July 20, 2011
The book Valkyrie has the same name as the movie starring Tom Cruise, but its very different. Written by Philip Freiherr von Boeselager, Valkyrie: The Story of the Plot to Kill Hitler, by Its Last Member, transports us into another world, the world of the German nobility, the upper reaches of the most powerful army created to that point in the history of the world.
Philip Freiherr Von Boeselager takes pains to describe his upbringing in a close-knit, devout family. Family and faith were central to the worldview of von Boeselager and his class. And duty, duty, as lived out in service to their country and its military.
Von Boeselager makes clear that his family had never accepted the Nazi regimes philosophy or its acts. They had resisted joining the Hitler Youth and had remained loyal to their Christian values. But they lived in a nation state and were willing to put their lives on the line repeatedly to defend it. They believed that Germany had been unjustly branded with the charge of War Guilt from the First World War. Virtually all Germans believed this.
Von Boeselagers older brother was a hero of the Eastern Front. Philip makes a point of telling us his brother never spoke with contempt of the fighting qualities of the Red Army soldiers against whom he fought. Still, the elder von Boeselager fought hard and with signal success.
Philip is drawn deeper into the plots to kill Hitler. The decisive incident seems to have been these officers witnessing a mass killing of civilians by Hitlers Einsatzgruppen, mobile killing units. These units followed the armies, just as hyenas follow lions. Their victims were Jews and anyone perceived to be a threat. This included Gypsies. And then, there was the Commissar Order. That order meant instant death for any Communist, or political officer of the party, who was captured along with regular Red Army units.
Realizing that these Einsatzgruppen were ensnaring all German soldiers in war crimes, the military began to plot against Hitler. I had not realized until I read this book that the July 20th plot, the one whose anniversary we recall today, was but the last of a series of failed plots to kill Hitler.

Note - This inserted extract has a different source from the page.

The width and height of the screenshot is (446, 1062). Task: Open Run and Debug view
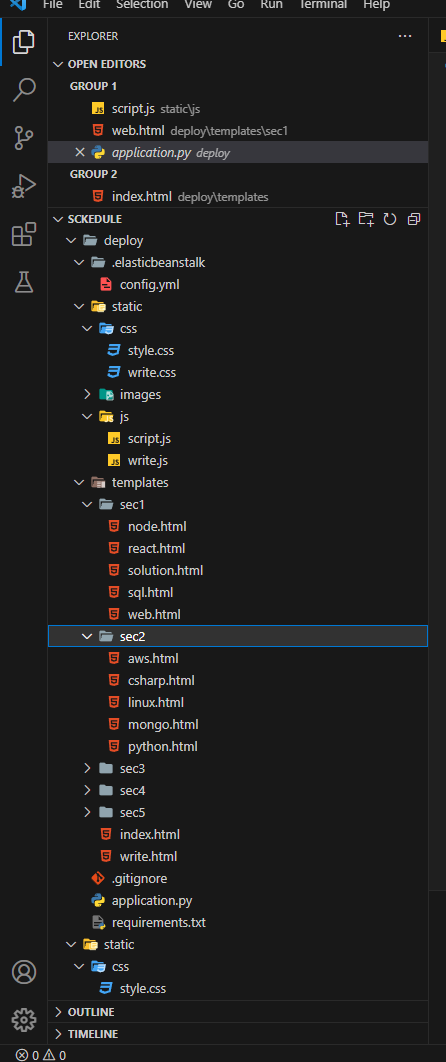(24, 186)
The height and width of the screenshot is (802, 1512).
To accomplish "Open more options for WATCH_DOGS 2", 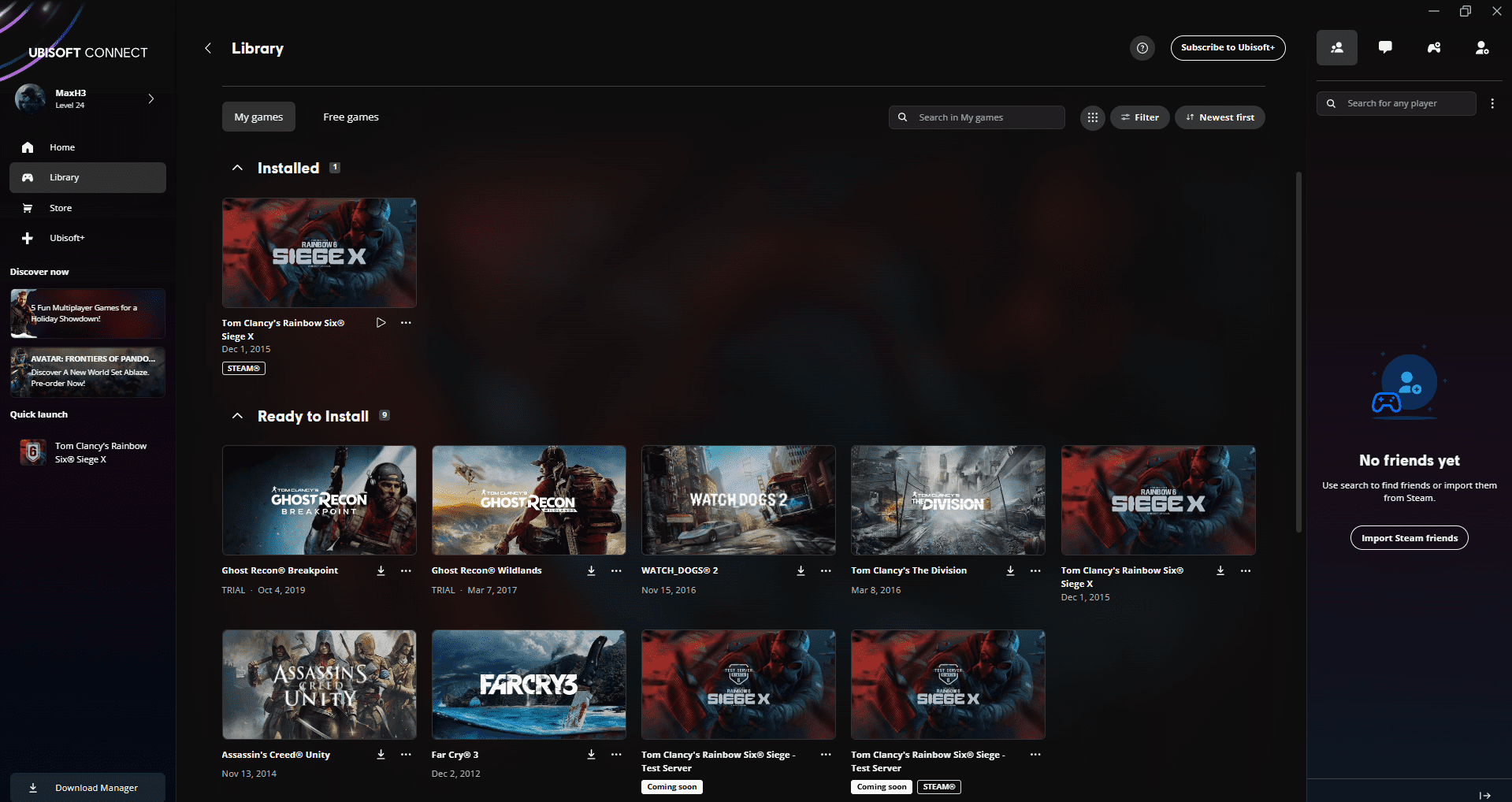I will coord(826,571).
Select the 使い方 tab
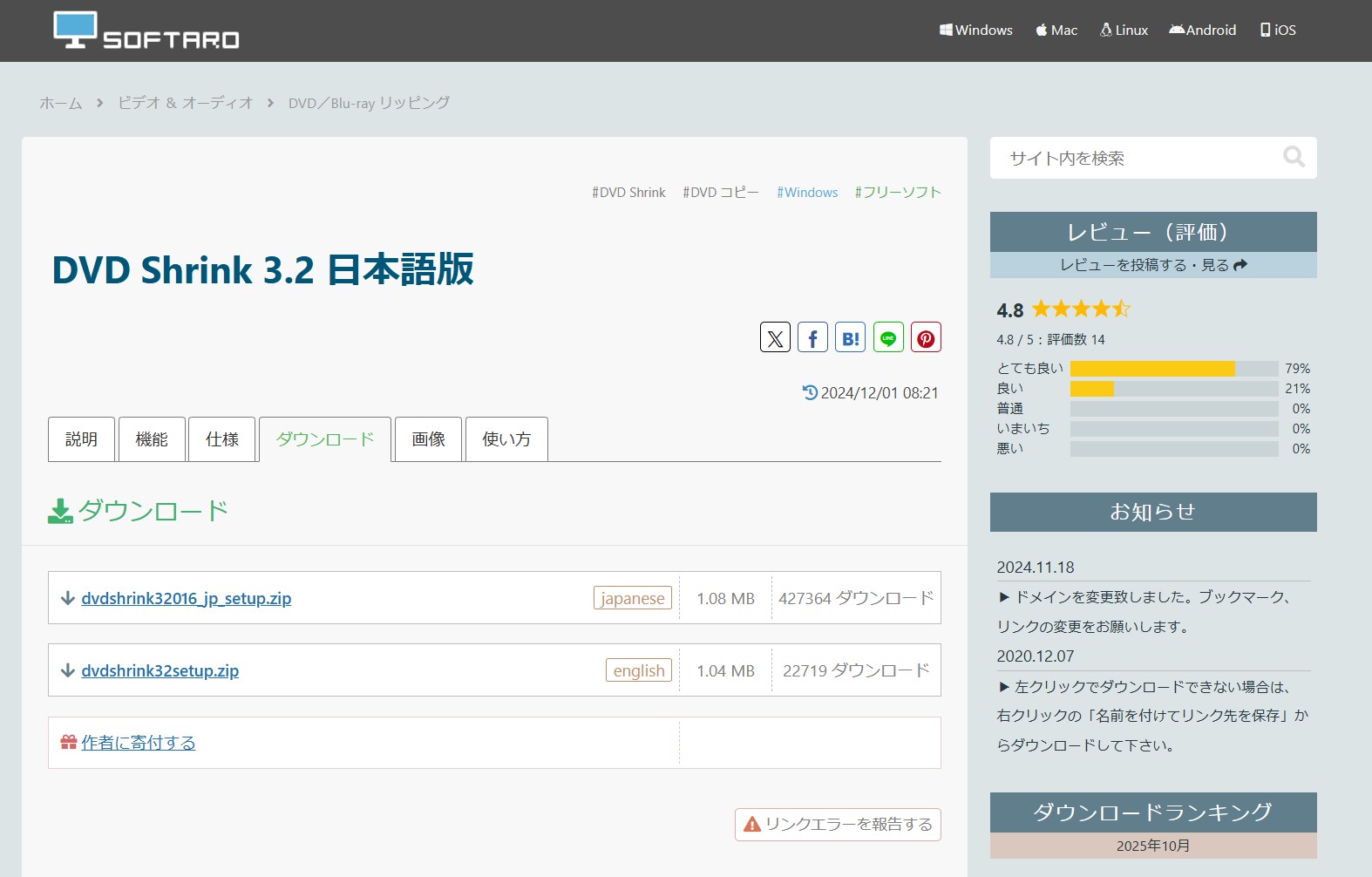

Von Boeselager describes one attempt where a brave Wehrmacht officer, who had been wounded in battle, is slated to guide Hitler through a museum of captured Soviet weapons. This officer carried on his own body the explosives that would kill him and the Fuhrer during their scheduled hour tour. The officer, wearing a heavy leather military coat, punctures the vials of acid that will detonate the bomb he his carrying within. But Hitler abruptly leaves the museum after only ten minutes of the tour. There is the officer with a bomb about to explode inside his coat! Only with great difficulty is he able to rush into a mens room and disarm the bomb, avoiding detection.
Another time, the officers debate among themselves how to kill Hitler when he comes to their forward unit to have lunch with his soldiers. They know he wears a military cap with a steel visor and helmet concealed under the cloth. He also wears a bulletproof vest.
They will have no choice but to shoot him, point blank, in the face. Only one of these battle-hardened veterans can be found willing to do this bloody deed. And then, Hitler cancels out.
On yet another occasion, a bomb is placed on Hitlers plane. It fails to explode, probably because of extreme cold at higher altitudes.
What we learn from this book is that many high ranking, although not top ranking, regular army officers had been imbued with a sense of military honor and a deep knowledge of the theory of Just War, as it had been taught since Augustine first wrote of it in the Fifth Century A.D.
These officers, Protestant and Catholic, were repulsed by the war crimes they were witnessing. And they were deeply devoted to their families. Many of them came from noble families who could recount centuries of dedication and service to Prussia and other German states.
Knowing their strong family ties, Hitler conceived the evil idea of threatening the lives of family members of any of his officers who failed to follow his orders without question. Hitler issued the Nacht und Nebel (Night and Fog) order on 7 December 1941, the same day the Japanese attacked us at Pearl Harbor. Typically, he got the name from a scene in a Wagnerian opera, Das Rheingold. It meant that your loved ones would disappear into the night and fog.
The book, Valkyrie, is Philip Freiherr von Boeselagers effort to show us another Germany, a Christian, moral, and brave Germany. Every time we read of the failure of one of these plots, our hearts sink. If only...
Von Boeselager died in 2008 at age 90. His short but very readable book is a most valuable addition to our knowledge of the Second World War, a war that continues to shape our world today.
I find von Boeselagers portrait of his fellow officers quite credible. A U-Boat commander, Gerhard Wiebe, torpedoed my dads merchant ship off South Africa in 1943. He held off sending in his second torpedo to allow my father and his shipmates to clamber off the stricken vessel. Then Captain Wiebe, in violation of strict orders from the Kriegsmarine, steered the U-516 in among the survivors in the lifeboats, offering them first aid, water, food, and charts.
These amazing stories should give us heart. The line between good and evil does not run through nations, or classes, wrote Solzhenitsyn, but through the heart of every man. Valkyrie also comes from Richard Wagners operas. It is a great tragedy that Valkyrie
Failed this day, 67 years ago. It would have been a fitting end to the Hitler horror.